First, a gender priming task investigated whether advanced L2 learners have developed a gender-nodal system in which gender information is stored as an inherent property of a noun. Second, an online grammaticality judgment task addressed L2 learners' gender agreement ability during processing, while taking into account (a) the role of gender cues available to the participant, and (b) non-linguistic processing constraints such as working memory (WM) through manipulating the distance of an adjective from the noun with which it must agree. In order to investigate the role of a learner's native language (L1) in gender representation and processing, participants included learners of French from three L1 groups: Spanish, whose gender system is congruent to that of French; Dutch, whose gender system is incongruent to that of French; and English, whose gender system is minimal, relative to French. A group of NS controls also participated.
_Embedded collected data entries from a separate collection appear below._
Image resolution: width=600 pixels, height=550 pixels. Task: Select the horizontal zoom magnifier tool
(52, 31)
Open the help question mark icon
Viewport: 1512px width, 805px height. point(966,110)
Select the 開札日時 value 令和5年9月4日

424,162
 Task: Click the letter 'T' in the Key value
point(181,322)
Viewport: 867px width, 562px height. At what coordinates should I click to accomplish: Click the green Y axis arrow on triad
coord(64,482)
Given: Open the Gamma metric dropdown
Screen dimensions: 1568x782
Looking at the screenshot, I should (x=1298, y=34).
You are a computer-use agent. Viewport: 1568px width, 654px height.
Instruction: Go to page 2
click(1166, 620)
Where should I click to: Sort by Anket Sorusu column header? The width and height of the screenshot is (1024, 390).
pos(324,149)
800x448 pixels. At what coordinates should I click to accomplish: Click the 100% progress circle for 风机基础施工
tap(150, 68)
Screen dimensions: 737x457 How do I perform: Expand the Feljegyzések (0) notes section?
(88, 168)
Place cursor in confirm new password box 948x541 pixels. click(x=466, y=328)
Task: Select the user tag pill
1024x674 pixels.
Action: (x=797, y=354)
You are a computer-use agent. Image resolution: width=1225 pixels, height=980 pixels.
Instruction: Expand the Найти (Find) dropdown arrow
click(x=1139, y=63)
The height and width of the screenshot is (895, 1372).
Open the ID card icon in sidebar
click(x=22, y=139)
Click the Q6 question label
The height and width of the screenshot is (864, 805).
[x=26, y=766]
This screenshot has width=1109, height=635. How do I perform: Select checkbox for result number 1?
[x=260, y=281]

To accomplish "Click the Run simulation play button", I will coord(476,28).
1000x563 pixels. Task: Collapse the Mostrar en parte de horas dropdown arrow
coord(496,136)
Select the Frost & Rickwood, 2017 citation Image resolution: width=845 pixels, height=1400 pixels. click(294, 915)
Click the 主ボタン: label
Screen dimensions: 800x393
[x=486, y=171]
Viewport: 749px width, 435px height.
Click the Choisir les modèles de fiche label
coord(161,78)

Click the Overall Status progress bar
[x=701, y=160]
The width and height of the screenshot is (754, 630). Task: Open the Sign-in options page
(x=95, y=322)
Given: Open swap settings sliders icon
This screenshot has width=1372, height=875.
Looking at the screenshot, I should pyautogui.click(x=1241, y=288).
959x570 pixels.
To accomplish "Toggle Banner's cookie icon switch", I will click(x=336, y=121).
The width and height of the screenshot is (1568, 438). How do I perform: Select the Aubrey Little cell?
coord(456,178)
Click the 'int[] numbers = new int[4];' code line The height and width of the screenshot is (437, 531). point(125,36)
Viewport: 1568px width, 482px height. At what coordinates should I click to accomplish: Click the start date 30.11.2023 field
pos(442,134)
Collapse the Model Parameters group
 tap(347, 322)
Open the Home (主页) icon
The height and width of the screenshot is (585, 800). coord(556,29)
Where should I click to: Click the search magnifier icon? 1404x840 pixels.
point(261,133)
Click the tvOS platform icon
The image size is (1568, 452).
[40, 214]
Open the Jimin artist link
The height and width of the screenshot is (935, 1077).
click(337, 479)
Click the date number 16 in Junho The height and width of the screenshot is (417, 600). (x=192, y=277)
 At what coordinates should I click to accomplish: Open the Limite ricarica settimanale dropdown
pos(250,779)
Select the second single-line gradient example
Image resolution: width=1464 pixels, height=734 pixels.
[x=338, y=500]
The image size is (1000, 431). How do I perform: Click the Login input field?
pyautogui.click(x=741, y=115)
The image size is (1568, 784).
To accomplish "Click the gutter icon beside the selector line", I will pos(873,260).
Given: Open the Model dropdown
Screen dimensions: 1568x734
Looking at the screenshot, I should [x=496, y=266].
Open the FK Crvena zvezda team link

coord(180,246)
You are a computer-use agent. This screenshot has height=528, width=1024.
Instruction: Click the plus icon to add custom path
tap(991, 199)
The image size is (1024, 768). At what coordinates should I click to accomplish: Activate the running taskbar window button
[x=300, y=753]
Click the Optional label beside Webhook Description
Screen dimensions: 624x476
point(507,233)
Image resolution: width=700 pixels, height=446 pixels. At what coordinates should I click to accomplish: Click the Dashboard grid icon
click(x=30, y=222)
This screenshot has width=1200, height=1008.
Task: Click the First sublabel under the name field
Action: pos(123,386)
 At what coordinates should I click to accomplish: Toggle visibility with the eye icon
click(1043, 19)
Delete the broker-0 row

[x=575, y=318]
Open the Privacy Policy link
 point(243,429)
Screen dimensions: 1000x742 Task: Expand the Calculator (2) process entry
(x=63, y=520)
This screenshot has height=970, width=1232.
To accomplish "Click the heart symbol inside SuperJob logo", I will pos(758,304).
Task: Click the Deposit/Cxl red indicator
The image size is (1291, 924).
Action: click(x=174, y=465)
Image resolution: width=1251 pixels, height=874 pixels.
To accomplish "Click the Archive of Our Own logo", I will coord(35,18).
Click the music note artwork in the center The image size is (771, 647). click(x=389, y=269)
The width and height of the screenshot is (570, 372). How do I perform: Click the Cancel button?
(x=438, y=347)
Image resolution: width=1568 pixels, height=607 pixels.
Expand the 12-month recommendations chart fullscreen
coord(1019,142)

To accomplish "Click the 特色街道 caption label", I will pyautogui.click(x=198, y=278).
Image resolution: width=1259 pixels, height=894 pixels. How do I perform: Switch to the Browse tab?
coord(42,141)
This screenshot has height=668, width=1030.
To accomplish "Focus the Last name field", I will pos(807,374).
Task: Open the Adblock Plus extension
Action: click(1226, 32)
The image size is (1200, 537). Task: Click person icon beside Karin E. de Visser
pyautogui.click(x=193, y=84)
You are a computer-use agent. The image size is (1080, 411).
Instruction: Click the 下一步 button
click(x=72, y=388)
Results from the gender priming task indicate that the NNSs in the current study have not developed a native-like gender-nodal system, regardless of L1-L2 gender-system similarity. At-chance accuracy on the grammaticality judgment task indicates L2 gender agreement is far from native-like, even for advanced learners. Whereas the presence of gender cues was beneficial, neither WM nor L1-L2 similarity facilitated performance. The results from this study confirm previous findings on the difficulty of L2 gender agreement, and shed light on the nature of L2 gender representation as a possible explanation for this processing difficulty.